Stoner by John Williams
A campus novel about the life of an unremarkable man.
Finished: 4 October 2021
Rating: ★★★★☆
How long a life is too long,
as I take my time from here to there, the one world
dried-out distances, nose, horn, my great head lifted down,
the tonnage of my heart almost more than I can carry.
— Stanley Plumly, “White Rhino”
So often we read to escape, and sometimes this escape can be a good thing where it allows us to dream and live beyond ourselves in the hope that the beyond might someday arrive. But that someday never comes for the eponymous William Stoner, and this is the brutal truth for most of us. Death lays claim to our lives before we do. But where some might see Stoner as heroic, including the author himself, I am of a different mind.

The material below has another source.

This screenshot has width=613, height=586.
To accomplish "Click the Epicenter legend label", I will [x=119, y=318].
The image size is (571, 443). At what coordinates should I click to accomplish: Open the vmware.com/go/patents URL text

Stoner finds small joys where he can, but life still disappoints. Things happen to him and he looks upon them with mild surprise. Intensely lonely, he moves as through a fog, fumbling towards dim desires. Though he comes from a line of farmers, he falls in love with literature at college and becomes an academic. And while it is admirable the way in which he sticks to his principles and, bullishly, puts his head down and gets on with it, he is ultimately battered by life’s tides, resigned to a Stoic endurance that lacks in the agency that that kind of Stoicism should bring. Yes, he battles almost heroically with a colleague who wants to ruin him, and yes, he embarks on an affair in which he learns love and intimacy for the first time. John Williams himself considered Stoner “a real hero” who “had a very good life … a better life than most people do, certainly. He was doing what he wanted to do, he had some feeling for what he was doing, he had some sense of the importance of the job he was doing … The important thing in the novel to me is Stoner’s sense of a job … a job in the good and honourable sense of the word. His job gave him a particular kind of identity and made him what he was.”

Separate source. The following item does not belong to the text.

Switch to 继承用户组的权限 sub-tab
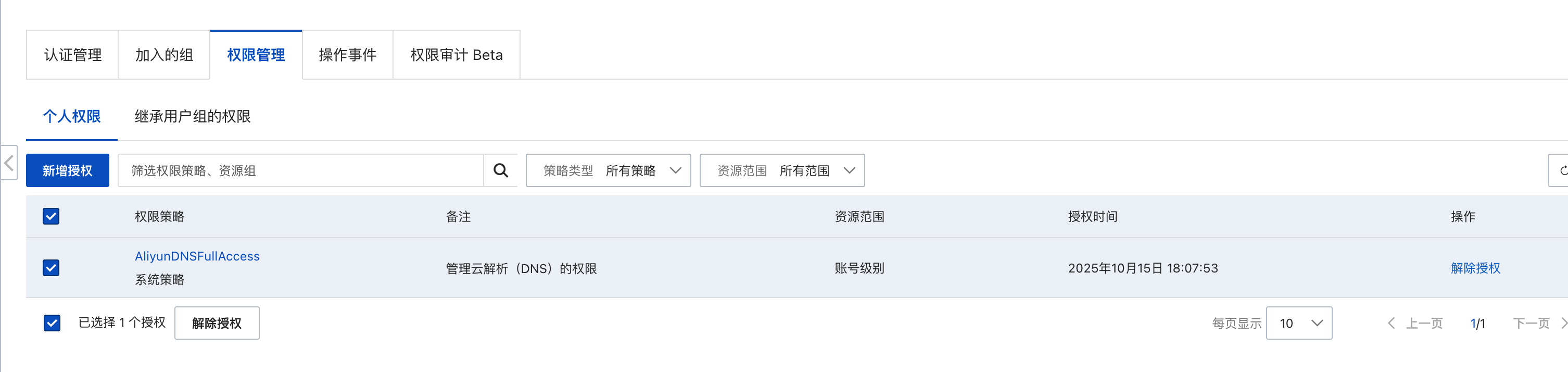Viewport: 1568px width, 372px height. click(x=192, y=116)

I think that’s true to an extent. The beauty and emotion of this novel is that Stoner’s despair is our own. Stoner’s life is the epitome of Thoreau’s “quiet desperation”. He seeks what we all desire: fulfilment, love, companionship. He misses the mark on most of those things but he seizes upon and fights for an occupation that matters to him. Many people don’t manage to find any purpose in their work. Stoner also has moments of joy, however fleeting, and he recognises them for what they are. In those moments, he is heroic. The world is indifferent to us, and he tries to eke out of this indifference a life he might look upon with something like pride. Many aren’t even aware enough to realise what their lives are, to direct what their lives might be.
But Stoner’s failure — and this is what I find tragic — is that he isn’t quite bold enough to fight for his daughter, Grace. He retreats into his career as a final defence against his wife, Edith, as a place to which he can escape. And it’s wonderful that he finds such fulfilment in his work, but to do so at the cost of another person’s life doesn’t sit well. It is, in large part, his lack of intervention with Edith’s manipulations that leads Grace to take extreme measures to escape not only the family but also herself. Like a domino effect, other lives are ruined. This isn’t primarily a question of cause or blame, but rather of responsibility. Stoner simply isn’t in sufficient possession of himself to take the reins. He is passive.

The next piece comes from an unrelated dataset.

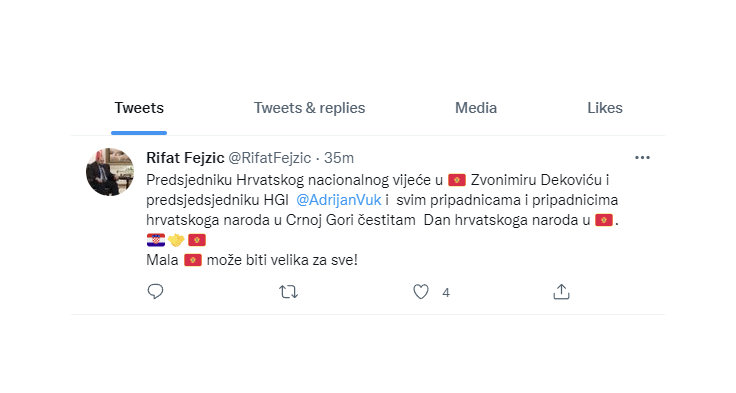This screenshot has height=393, width=736.
Task: Open the @AdrijanVuk mention link
Action: pyautogui.click(x=338, y=200)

There’s a remarkable passage when Stoner realises that his daughter is an alcoholic: “And Stoner came to realize that she was, as she had said, almost happy with her despair; she would live her days out quietly, drinking a little more, year by year, numbing herself against the nothingness her life had become. He was glad she had that, at least; he was grateful that she could drink.” Once, when Grace was a child, she and Stoner had camaraderie and connection. When Edith took this away, Stoner fled emotionally. He admitted defeat and withdrew from Grace. And, near the end of his life, he realises he has nothing to say to Grace. Would a hero not rise to that? Why is the academic battle he ‘wins’ supposed to be so much more good and honourable and worthwhile than the battle in which he loses his daughter, and she loses herself?
While many have lives far worse than Stoner’s, I can’t call him “a real hero”. If anything, he is a perfect illustration of how we adapt to the confines of our perceived lives and resign ourselves to living within those borders. Sure, that’s reality, and we shouldn’t live in deception. And how we could we expect to know any better, to be any more self-aware than Stoner? But how devastating it is not to be. If this is our modern day image of the hero — an image that we’re not meant to reach but is something to aspire to — then that saddens me.
So rather than read Stoner as a heroic tale, I see it as cautionary. It is still deeply empathetic — it holds a mirror to ourselves and shows us ways to survive that are, simultaneously, also ways not to live. For that, I think it’s brilliant.